Arruda foi morto no dia 9, quando comemorava seu aniversário com o tema do ex-presidente Luiz Inácio Lula da Silva e o PT, na Associação Recreativa Esportiva Saúde Física (Aresf). Bolsonarista, Guaranho foi até ao clube ao ter acesso a imagens do local e provocou quem estava ali com gritos de “aqui é Bolsonaro” e atirou em Arruda, que revidou. O petista morreu no local. Guaranho teria saído da UTI na terça-feira, segundo informações da CNN.

Pela legislação, o assassinato não tem embasamento jurídico necessário para ser considerado como crime político, embora os promotores reconheçam que a prática se deu em razão de divergências políticas.

“De acordo acordo com a lei 14.197/2021, é considerado crime politico a violação da soberania nacional, as instituições democráticas, violar o funcionamento dessas instituições democráticas no processo eleitoral e os serviços essenciais. O crime de Guaranho foi um homicídio gravíssimo, duplamente qualificado, notoriamente praticado por divergências político-partidárias, o que o torna motivo fútil e que colocou em risco a vida de outras pessoas”, disse o promotor Tiago Lisboa.

*APLIQUE A LEITURA*:
1/ Por favor, reproduza o texto sobre o assassinato de Arruda desde "Pela legislação, o" até "promotor Tiago Lisboa.", incluindo esse final.
2/ Liste todas as siglas que aparecem no texto sobre o assassinato de Arruda.

*Dados coletados*:
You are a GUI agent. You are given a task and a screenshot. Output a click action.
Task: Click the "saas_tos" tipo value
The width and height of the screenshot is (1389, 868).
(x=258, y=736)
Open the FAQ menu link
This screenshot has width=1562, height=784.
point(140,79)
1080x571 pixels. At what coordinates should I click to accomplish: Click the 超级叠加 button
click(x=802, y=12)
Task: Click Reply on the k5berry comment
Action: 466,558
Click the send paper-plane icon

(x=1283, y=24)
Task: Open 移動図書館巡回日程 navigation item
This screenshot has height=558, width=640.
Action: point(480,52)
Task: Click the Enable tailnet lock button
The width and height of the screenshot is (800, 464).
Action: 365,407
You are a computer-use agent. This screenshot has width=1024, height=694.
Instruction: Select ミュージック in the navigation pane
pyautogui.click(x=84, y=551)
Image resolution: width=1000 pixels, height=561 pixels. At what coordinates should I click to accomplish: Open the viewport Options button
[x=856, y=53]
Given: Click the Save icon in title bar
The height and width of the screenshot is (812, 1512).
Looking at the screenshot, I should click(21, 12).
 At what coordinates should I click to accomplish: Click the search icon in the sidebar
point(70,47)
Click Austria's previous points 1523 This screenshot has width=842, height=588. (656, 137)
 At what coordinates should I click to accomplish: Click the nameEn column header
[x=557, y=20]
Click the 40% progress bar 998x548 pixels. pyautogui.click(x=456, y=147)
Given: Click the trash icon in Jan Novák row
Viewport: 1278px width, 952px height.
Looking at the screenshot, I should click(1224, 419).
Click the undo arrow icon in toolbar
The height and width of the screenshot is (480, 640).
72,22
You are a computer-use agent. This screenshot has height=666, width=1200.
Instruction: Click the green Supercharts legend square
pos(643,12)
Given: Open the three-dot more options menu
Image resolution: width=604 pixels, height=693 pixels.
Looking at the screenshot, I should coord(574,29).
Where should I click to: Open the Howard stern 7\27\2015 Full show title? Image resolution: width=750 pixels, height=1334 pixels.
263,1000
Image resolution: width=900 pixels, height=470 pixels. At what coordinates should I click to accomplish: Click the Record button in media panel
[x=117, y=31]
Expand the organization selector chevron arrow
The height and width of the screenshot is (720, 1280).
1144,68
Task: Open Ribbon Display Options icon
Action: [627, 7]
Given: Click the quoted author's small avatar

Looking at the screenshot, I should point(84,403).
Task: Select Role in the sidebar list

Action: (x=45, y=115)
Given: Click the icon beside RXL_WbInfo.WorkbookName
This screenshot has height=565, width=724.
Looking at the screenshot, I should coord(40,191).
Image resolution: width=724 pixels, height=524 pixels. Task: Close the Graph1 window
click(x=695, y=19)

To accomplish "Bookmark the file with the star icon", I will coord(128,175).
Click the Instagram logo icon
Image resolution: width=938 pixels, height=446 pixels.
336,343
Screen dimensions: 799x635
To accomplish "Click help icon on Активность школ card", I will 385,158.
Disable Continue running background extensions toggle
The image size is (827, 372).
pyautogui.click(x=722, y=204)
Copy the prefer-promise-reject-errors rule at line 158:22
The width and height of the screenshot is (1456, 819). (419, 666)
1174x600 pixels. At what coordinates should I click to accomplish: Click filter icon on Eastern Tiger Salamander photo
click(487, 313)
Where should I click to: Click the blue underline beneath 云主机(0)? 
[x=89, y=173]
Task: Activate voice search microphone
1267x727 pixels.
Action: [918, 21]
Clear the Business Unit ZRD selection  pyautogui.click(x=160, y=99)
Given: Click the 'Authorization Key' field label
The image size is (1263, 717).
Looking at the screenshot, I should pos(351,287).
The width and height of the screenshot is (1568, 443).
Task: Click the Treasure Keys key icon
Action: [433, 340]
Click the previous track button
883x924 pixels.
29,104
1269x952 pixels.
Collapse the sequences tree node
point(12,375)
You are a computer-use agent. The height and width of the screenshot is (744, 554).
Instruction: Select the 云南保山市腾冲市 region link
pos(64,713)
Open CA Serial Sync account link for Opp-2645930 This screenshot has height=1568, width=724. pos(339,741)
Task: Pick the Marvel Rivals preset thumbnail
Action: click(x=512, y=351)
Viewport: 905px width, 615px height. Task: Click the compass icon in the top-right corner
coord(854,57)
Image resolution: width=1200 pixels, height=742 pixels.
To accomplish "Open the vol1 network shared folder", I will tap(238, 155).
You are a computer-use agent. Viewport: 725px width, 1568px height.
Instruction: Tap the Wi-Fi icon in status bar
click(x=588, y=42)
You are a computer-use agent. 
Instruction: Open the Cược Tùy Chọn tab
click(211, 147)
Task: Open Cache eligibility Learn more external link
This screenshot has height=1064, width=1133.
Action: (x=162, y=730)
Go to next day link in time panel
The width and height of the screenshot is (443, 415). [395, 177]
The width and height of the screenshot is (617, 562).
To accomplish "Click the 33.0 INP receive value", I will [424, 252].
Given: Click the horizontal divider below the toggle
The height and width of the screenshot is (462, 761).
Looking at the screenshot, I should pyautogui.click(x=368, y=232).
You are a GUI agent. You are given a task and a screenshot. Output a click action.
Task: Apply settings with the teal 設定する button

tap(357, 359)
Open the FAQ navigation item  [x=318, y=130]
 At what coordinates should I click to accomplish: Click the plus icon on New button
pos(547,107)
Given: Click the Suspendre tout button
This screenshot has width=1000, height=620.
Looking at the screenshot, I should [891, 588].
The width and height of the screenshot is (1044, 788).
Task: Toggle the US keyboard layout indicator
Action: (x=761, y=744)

*RESPOSTAS DO EXERCÍCIO*:
1/
Pela legislação, o assassinato não tem embasamento jurídico necessário para ser considerado como crime político, embora os promotores reconheçam que a prática se deu em razão de divergências políticas.

“De acordo acordo com a lei 14.197/2021, é considerado crime politico a violação da soberania nacional, as instituições democráticas, violar o funcionamento dessas instituições democráticas no processo eleitoral e os serviços essenciais. O crime de Guaranho foi um homicídio gravíssimo, duplamente qualificado, notoriamente praticado por divergências político-partidárias, o que o torna motivo fútil e que colocou em risco a vida de outras pessoas”, disse o promotor Tiago Lisboa.

2/ PT, Aresf, UTI, CNN